The Bank of England has hiked interest rates to their highest level since 2009. 

Rates have risen to 1 per cent from 0.75%, the fourth consecutive increase since December.

The bank's nine-member Monetary Policy Committee (MPC) voted six to three for the rise. Those who voted against wanted an interest rate of 1.25%

And they’ve warned of a grim year ahead, with inflation peaking at 10%.

In its report, the MPC said the jump in energy prices, partly sparked by Russia's invasion of Ukraine will drive the growth in inflation.

They've also warned that the economy could shrink as the cost of living crisis leads to households cutting their spending.

The Herald:

"Global inflationary pressures have intensified sharply following Russia's invasion of Ukraine. This has led to a material deterioration in the outlook for world and UK GDP growth," the MPC said.

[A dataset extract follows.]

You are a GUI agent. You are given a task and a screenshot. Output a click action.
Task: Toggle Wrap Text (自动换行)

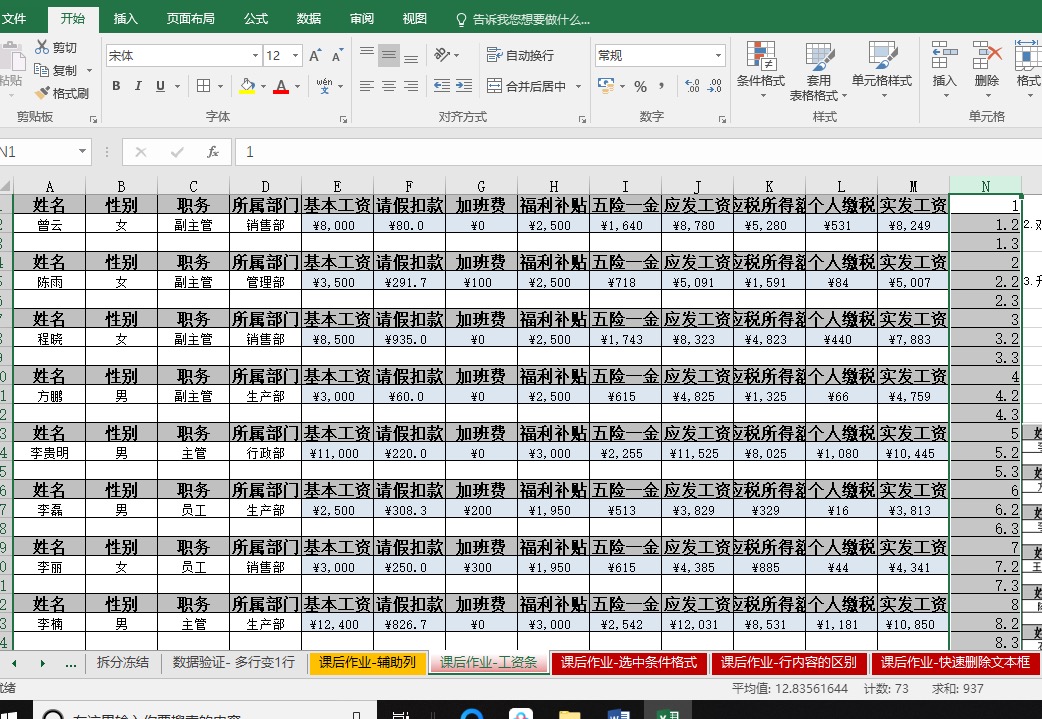coord(520,56)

"UK GDP growth is expected to slow sharply over the first half of the forecast period. That predominantly reflects the significant adverse impact of the sharp rises in global energy and tradeable goods prices on most UK households' real incomes and many UK companies' profit margins."

The MPC said inflation was expected to rise further over the remainder of the year, "to just over 9% in 2022 Q2 and averaging slightly over 10% at its peak in 2022 Q4." 

“The majority of that further increase reflects higher household energy prices following the large rise in the Ofgem price cap in April and projected additional large increase in October.

“The price cap mechanism means that it takes some time for increases in wholesale gas and electricity prices, and their respective futures curves, to be reflected in retail energy prices.

“Given the operation of the price cap, consumer price inflation is likely to peak later in the United Kingdom than in many other economies, and may therefore fall back later.

“The expected rise in CPI inflation also reflects higher food, core goods and services prices.”